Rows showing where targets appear
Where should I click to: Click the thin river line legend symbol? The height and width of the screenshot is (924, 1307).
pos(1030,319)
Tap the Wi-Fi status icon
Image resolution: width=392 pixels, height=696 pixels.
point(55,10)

WORK TO BE COMPLETED
Copy each of the entries above word for word, including its answer.

ANSWER FOR THE TASK
Where should I click to: Click the thin river line legend symbol? The height and width of the screenshot is (924, 1307).
pos(1030,319)
Tap the Wi-Fi status icon
Image resolution: width=392 pixels, height=696 pixels.
point(55,10)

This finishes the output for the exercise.